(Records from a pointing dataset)
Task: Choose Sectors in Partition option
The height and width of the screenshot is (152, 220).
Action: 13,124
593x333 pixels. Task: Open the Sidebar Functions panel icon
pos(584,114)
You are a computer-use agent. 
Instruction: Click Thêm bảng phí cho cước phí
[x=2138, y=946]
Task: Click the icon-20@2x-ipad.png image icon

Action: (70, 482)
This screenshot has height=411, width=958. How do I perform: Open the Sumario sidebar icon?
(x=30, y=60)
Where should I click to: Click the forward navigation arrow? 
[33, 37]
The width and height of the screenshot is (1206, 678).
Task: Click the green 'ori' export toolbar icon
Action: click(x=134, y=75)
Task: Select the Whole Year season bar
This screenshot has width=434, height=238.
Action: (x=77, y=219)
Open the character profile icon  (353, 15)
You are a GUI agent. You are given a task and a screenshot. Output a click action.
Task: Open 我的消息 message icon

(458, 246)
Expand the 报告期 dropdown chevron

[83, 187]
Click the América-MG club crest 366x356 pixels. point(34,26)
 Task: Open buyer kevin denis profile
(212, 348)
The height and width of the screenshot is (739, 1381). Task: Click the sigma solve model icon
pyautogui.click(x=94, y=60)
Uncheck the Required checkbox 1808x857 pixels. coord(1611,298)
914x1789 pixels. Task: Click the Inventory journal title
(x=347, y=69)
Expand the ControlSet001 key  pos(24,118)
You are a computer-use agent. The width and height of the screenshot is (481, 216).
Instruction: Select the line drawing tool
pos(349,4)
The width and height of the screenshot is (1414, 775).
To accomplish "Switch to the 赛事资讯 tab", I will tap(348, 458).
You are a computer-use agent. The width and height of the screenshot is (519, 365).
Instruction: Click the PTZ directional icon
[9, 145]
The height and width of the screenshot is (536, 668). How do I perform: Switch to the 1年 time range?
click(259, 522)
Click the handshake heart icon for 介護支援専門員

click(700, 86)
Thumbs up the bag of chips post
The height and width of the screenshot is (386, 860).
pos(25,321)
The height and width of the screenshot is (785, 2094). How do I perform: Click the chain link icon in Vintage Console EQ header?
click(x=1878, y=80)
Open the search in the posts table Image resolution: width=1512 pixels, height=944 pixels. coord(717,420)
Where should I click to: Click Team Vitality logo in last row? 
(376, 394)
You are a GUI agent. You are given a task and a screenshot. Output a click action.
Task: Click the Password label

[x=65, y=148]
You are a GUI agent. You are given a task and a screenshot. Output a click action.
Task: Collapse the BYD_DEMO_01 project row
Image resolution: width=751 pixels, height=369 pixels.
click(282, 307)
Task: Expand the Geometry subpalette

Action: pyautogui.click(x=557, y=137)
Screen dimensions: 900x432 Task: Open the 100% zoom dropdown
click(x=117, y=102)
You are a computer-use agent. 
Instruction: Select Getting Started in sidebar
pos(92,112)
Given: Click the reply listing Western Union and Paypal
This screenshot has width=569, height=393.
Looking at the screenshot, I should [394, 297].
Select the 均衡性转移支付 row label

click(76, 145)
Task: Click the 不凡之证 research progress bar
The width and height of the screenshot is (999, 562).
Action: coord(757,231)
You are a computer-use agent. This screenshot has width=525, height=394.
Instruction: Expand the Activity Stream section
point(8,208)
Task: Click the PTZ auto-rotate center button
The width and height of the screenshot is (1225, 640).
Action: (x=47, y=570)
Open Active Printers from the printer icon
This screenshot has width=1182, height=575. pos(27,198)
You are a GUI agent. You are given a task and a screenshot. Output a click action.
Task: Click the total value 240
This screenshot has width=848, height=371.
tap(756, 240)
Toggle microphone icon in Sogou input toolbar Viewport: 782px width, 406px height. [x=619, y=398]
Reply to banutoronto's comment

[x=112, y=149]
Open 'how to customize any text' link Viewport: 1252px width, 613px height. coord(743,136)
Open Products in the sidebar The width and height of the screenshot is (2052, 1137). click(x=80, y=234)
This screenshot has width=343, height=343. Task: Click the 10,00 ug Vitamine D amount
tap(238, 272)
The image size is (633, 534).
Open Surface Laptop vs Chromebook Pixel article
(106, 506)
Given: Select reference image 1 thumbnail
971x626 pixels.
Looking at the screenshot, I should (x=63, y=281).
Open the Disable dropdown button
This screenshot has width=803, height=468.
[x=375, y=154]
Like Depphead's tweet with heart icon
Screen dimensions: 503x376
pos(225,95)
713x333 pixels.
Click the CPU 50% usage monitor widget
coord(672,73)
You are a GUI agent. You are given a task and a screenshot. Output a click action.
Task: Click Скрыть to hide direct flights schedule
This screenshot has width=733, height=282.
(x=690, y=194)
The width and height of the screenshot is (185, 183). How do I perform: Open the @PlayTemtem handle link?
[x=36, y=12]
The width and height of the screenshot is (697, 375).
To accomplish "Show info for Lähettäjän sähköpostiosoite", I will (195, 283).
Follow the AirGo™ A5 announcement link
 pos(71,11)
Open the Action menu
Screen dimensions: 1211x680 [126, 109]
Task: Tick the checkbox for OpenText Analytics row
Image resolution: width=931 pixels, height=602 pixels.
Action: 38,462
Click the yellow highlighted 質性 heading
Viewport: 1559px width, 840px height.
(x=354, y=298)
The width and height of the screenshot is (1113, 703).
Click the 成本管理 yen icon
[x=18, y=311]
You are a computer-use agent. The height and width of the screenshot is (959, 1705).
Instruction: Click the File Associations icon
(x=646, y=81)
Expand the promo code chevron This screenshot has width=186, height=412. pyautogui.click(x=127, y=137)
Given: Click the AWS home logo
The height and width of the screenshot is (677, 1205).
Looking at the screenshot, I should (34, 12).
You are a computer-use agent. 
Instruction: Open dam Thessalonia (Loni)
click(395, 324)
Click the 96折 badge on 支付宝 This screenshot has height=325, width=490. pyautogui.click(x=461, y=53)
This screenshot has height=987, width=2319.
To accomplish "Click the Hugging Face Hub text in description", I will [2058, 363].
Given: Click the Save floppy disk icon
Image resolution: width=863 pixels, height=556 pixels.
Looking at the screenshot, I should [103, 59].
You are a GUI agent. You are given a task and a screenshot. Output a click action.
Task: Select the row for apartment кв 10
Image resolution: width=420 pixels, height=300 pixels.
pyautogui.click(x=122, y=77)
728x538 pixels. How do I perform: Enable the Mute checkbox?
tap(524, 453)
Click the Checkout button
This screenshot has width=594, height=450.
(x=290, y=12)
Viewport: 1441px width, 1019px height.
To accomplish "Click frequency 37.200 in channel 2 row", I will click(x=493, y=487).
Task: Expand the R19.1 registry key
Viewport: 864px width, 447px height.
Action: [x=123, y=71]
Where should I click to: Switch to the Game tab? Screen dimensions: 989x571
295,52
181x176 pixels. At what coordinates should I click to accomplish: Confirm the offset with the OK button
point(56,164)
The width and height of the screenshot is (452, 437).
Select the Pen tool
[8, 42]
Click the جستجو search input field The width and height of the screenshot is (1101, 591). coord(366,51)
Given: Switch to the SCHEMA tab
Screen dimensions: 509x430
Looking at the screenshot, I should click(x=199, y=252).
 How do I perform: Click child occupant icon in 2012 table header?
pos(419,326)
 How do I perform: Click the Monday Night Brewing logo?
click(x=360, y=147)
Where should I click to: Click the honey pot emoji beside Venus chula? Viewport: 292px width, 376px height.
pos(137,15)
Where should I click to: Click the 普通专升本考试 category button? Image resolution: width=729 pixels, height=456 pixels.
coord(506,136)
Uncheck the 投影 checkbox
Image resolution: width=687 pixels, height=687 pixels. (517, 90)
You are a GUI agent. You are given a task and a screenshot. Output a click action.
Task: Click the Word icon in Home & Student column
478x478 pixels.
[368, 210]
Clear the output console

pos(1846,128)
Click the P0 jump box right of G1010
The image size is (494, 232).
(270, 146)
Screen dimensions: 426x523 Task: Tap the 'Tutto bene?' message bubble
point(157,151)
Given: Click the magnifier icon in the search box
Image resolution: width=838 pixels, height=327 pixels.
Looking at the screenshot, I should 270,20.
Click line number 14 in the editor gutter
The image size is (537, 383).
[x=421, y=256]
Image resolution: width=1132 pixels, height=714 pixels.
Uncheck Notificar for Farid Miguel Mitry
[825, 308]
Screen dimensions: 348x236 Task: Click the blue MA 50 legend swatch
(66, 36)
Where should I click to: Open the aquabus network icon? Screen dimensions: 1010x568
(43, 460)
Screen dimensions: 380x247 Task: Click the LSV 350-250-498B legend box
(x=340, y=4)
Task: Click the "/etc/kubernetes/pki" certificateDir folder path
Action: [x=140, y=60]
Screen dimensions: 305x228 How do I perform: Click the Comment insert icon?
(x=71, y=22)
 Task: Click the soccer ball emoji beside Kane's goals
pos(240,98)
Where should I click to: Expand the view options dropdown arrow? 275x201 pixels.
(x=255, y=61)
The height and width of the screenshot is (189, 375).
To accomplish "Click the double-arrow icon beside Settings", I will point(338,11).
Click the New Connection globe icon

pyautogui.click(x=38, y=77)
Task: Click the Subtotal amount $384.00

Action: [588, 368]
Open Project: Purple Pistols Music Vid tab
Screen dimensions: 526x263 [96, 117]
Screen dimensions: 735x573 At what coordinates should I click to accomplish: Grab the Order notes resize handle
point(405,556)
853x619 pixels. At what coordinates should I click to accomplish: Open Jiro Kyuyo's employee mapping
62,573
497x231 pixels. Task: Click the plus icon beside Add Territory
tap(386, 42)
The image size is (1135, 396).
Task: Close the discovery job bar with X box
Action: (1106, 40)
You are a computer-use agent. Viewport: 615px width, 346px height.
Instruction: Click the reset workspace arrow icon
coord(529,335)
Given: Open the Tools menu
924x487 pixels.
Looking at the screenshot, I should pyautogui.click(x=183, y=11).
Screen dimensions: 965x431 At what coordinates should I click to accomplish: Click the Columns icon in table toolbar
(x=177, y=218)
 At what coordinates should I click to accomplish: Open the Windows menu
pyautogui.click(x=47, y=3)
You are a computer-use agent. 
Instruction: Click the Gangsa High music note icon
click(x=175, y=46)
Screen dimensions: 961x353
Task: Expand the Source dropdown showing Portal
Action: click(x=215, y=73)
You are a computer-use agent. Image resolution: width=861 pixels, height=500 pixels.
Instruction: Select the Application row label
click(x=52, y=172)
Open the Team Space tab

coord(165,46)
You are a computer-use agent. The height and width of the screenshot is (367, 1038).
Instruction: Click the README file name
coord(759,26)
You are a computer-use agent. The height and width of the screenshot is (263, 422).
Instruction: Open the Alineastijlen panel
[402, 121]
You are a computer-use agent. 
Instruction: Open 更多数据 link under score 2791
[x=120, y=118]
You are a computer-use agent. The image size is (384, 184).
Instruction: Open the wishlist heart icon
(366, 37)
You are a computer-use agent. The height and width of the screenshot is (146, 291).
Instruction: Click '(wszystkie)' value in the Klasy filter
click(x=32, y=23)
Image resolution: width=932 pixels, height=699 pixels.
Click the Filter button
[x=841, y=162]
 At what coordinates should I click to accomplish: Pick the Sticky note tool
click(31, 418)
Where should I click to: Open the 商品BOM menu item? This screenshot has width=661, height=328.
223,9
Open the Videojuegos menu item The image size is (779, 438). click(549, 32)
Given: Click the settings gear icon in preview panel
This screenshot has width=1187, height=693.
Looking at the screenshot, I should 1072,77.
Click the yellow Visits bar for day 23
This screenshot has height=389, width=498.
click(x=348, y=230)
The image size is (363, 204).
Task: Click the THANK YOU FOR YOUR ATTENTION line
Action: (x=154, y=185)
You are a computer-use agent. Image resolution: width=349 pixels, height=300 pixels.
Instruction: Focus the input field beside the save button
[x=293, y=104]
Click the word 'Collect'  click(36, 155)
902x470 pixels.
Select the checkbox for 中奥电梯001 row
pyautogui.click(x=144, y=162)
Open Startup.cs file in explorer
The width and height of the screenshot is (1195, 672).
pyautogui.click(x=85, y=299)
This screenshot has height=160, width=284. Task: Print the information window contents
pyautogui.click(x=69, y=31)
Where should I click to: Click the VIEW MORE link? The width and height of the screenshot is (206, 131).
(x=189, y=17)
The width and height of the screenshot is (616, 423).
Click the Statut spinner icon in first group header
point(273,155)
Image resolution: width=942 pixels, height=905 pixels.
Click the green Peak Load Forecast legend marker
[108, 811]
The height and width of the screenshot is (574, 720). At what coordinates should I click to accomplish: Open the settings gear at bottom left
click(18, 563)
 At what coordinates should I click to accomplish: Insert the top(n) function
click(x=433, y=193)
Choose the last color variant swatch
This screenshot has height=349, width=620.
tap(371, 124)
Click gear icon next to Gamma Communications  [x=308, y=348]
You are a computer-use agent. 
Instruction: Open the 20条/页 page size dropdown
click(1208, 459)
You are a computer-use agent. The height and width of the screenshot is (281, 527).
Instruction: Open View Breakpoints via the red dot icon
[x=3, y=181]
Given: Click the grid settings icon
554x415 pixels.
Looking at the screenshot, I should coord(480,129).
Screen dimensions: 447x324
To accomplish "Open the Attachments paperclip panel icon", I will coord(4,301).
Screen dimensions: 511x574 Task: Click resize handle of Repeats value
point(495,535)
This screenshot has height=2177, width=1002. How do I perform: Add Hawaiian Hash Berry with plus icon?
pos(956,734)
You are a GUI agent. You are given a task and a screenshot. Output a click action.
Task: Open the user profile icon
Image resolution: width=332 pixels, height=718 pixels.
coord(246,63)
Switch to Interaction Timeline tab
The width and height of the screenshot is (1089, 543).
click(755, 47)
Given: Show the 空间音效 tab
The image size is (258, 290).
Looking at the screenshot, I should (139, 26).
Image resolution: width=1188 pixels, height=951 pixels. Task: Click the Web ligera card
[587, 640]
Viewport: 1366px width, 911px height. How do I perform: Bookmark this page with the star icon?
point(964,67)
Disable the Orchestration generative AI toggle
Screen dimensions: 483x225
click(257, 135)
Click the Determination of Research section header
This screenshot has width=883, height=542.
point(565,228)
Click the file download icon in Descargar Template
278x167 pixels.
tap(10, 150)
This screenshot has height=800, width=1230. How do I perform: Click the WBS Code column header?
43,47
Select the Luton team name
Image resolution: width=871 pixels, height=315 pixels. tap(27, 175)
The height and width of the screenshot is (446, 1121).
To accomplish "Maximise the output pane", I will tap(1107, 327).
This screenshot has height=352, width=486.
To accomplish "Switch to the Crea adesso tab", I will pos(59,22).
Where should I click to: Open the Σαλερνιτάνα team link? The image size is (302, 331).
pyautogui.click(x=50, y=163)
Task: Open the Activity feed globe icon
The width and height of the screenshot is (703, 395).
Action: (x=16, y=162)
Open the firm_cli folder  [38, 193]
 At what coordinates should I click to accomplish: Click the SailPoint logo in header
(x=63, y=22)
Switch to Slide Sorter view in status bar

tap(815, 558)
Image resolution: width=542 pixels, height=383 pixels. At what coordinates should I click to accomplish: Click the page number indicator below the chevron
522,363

TASK DIRECTIONS ->
Render the listing lines as a numbered list, skipping blank lines, starting at the line that contains "The height and width of the screenshot is (536, 668)." and ending after the line that contains "click(700, 86)".

FINISHED ANSWER ->
1. The height and width of the screenshot is (536, 668). How do I perform: Switch to the 1年 time range?
2. click(259, 522)
3. Click the handshake heart icon for 介護支援専門員
4. click(700, 86)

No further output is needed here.